(Except for those who aren't USING said equipment for anything more than a couch, which drives me batshit crazy and I will comment upon 1. When I see it and 2. When it is an inconvenience to me, such as last night, when I could not find any available stability balls on which to execute my abs workout, only to later find three of them being sat upon, couchlike, throughout my 30 minute cardio session by three mommies sedentarily watching their kids be active in a class. I WILL state that gym equipment is not a couch any more than it is "yours," so share and be considerate of others.)
As there are these new exercisers, I notice certain courtesies being overlooked, either due to ignorance (correctable! Read on!) or through entitlement and lack of consideration for others. The first can be corrected, the second is inexcusable.
Unspoken Gym Rules Everyone Should Know (and follow!)
Please keep in mind all of these are common courtesy to other users and staff. If you can't follow them, you probably don't belong in public, let alone the shared space of a gym. So now that you know, be aware.
1.) Re-Rack your weights. Or in other words, put things back where they belong when you're done using them. Don't put them back where you found them, if you found the 25 pound dumbbells in the 55 pound dumbbell spot. Use common courtesy and don't be lazy about it, the next user has as much right as you to find their weights where they belong.

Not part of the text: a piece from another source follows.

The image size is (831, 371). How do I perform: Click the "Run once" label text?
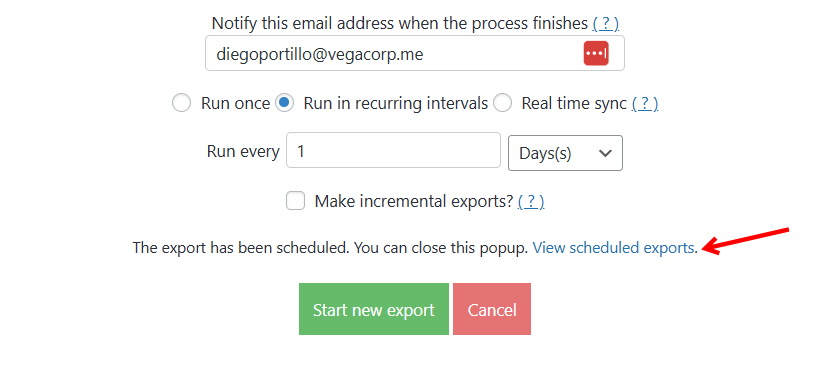[x=235, y=103]
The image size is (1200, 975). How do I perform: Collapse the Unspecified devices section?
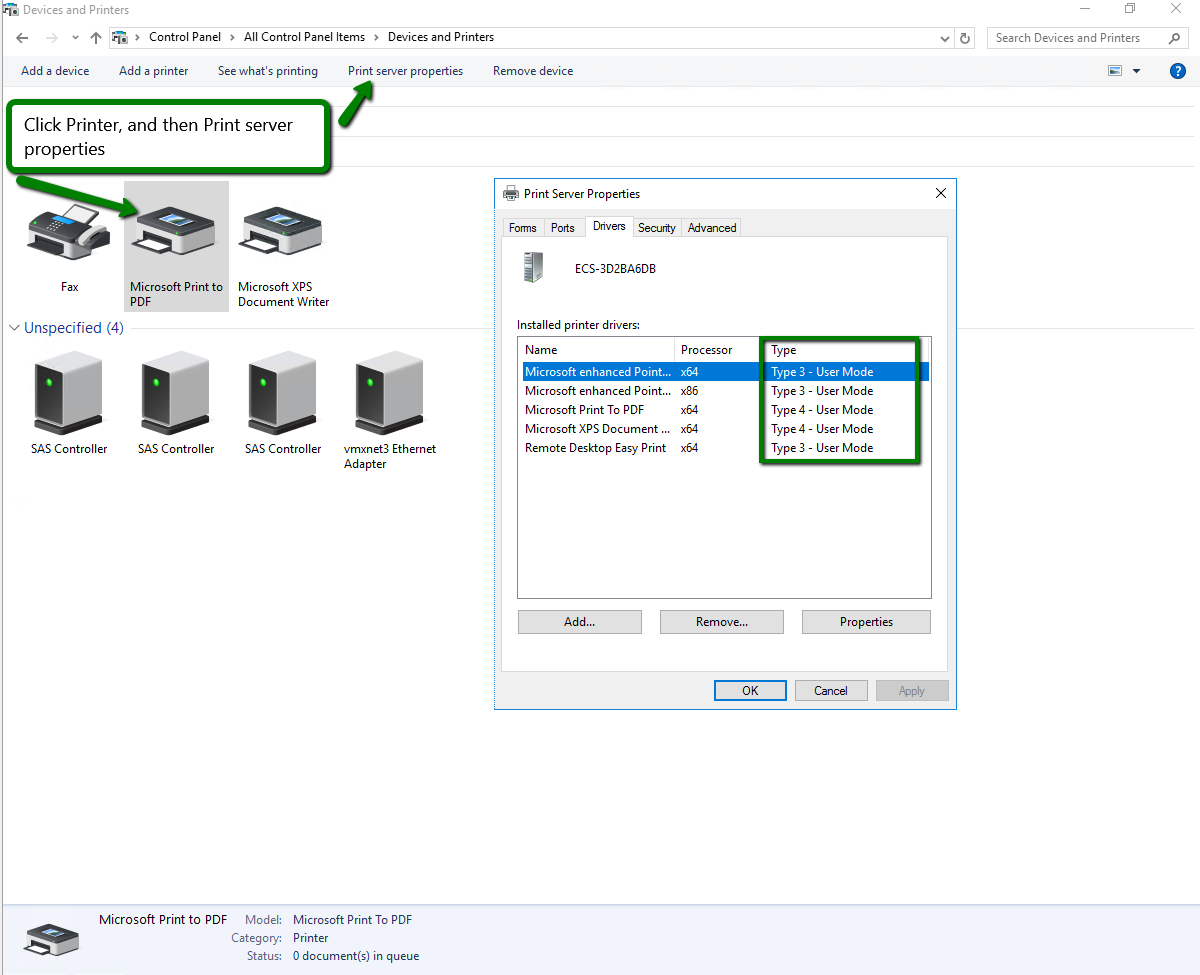pos(13,327)
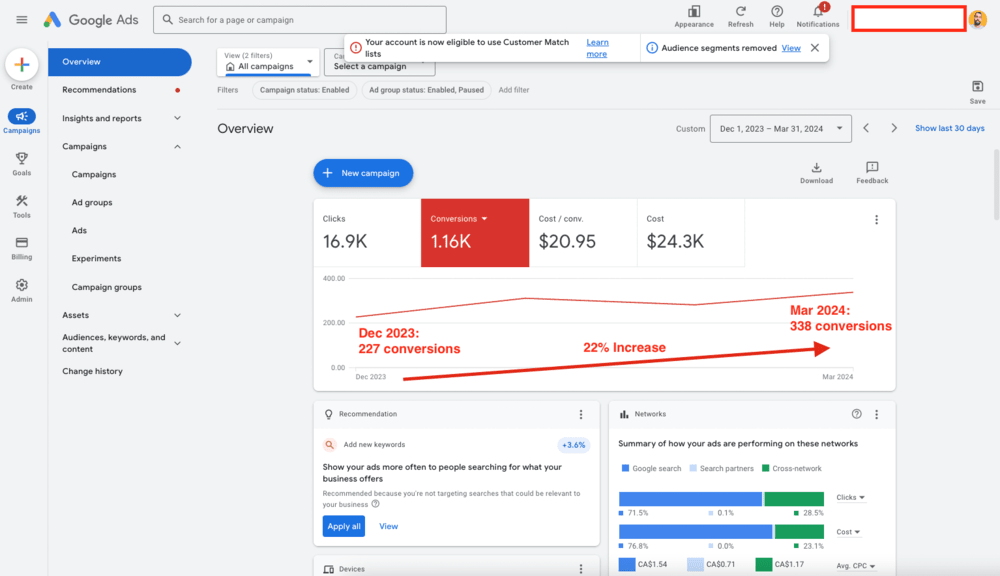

2.) Smells: You're in a common space, use whatever needed to ensure your scent does not encroach on others in a negative way. This may mean wearing deodorant, if you do not otherwise. This may mean brushing your teeth or chewing gum, if prone to halitosis-scented breath, since exerting oneself often leads to open-mouthed-huffing away. This CERTAINLY means not bathing yourself in cologne or body spray prior to your sweat session. Even if your goal is to attract a member of the opposite sex while at the gym, dousing yourself in a shower of scent is just rude.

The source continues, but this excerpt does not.